## Stored records
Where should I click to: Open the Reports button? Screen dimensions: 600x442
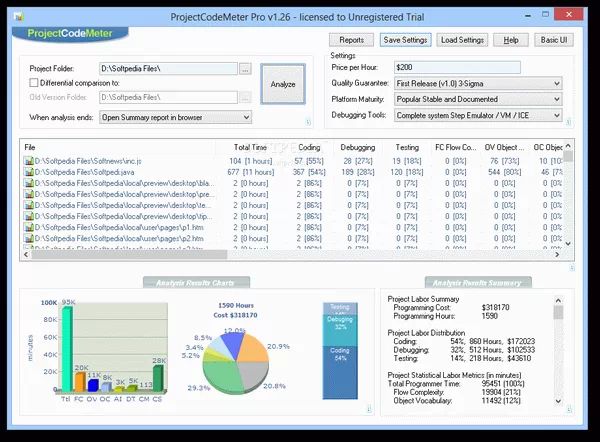pyautogui.click(x=351, y=40)
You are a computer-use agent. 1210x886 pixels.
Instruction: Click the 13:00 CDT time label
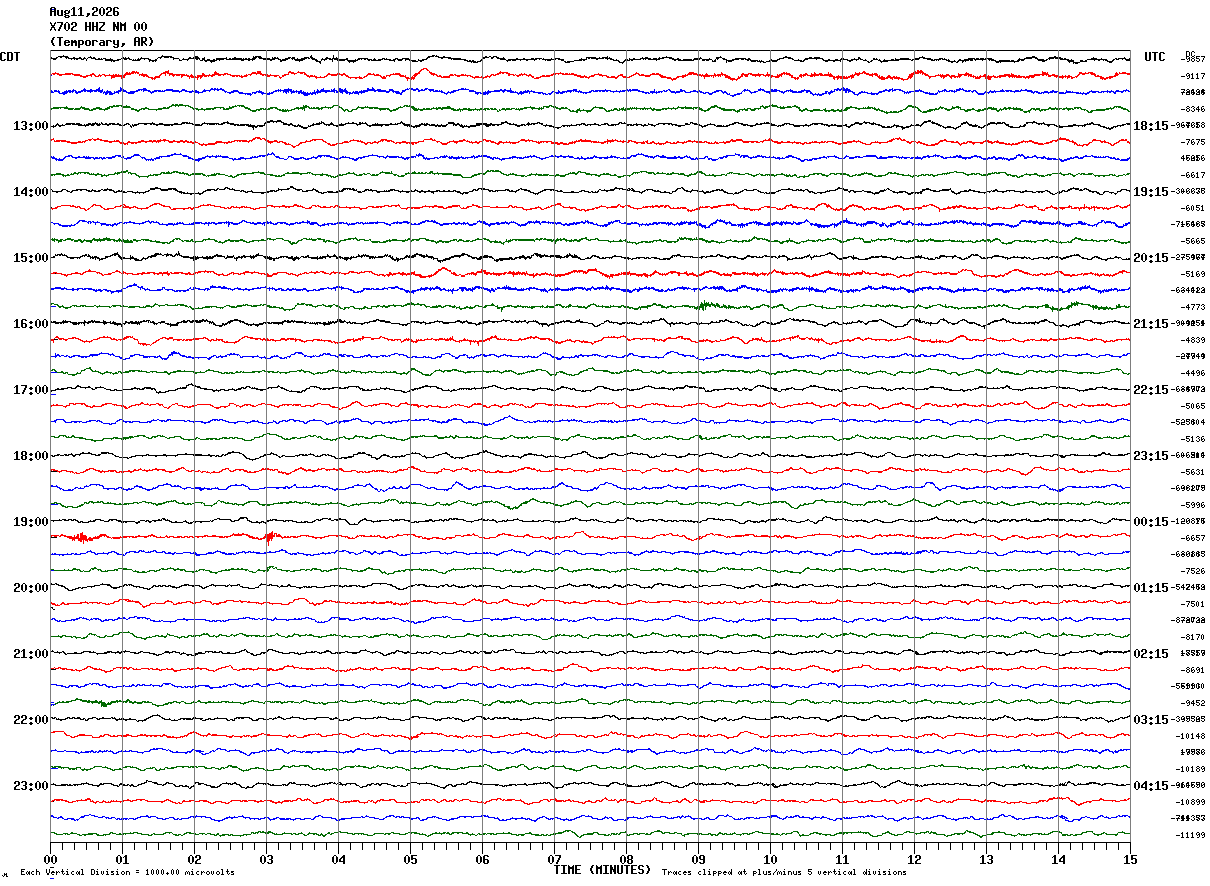coord(30,126)
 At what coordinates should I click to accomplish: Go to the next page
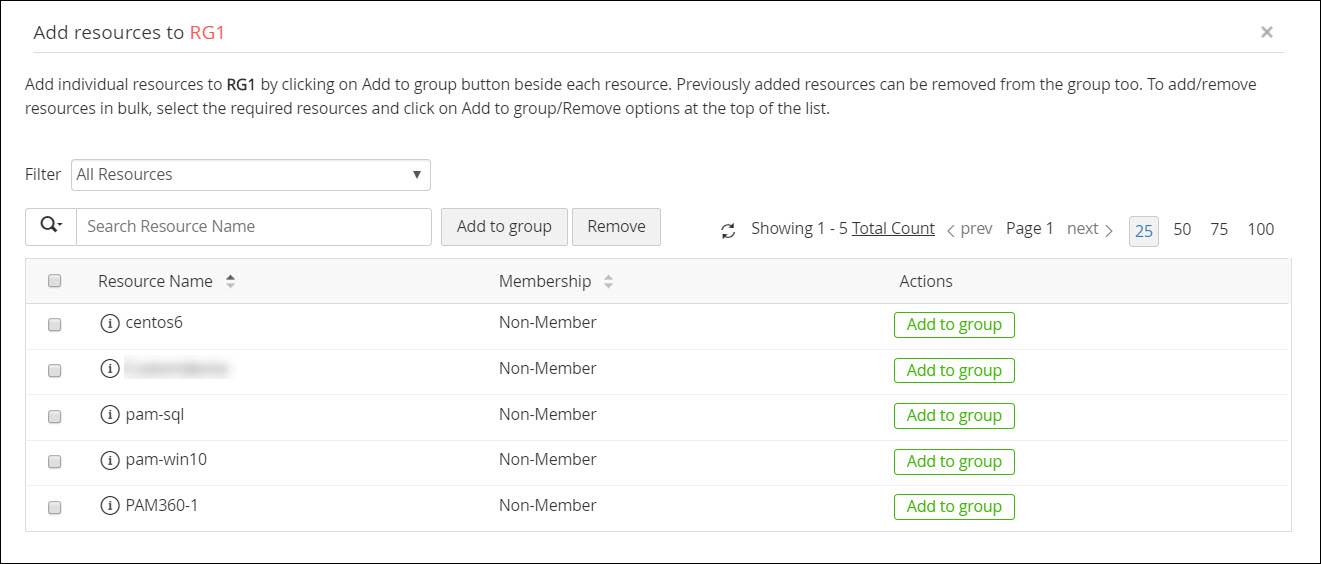click(1090, 229)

## YOUR ASSIGNMENT
From the line that contains "Instruction: Click the 13:00 CDT time label" to the last line of the records above, copy each line exactly, both ends included, and leave the pictures out.

## RESULT BELOW
Instruction: Click the 13:00 CDT time label
coord(30,126)
 At what coordinates should I click to accomplish: Go to the next page
click(1090, 229)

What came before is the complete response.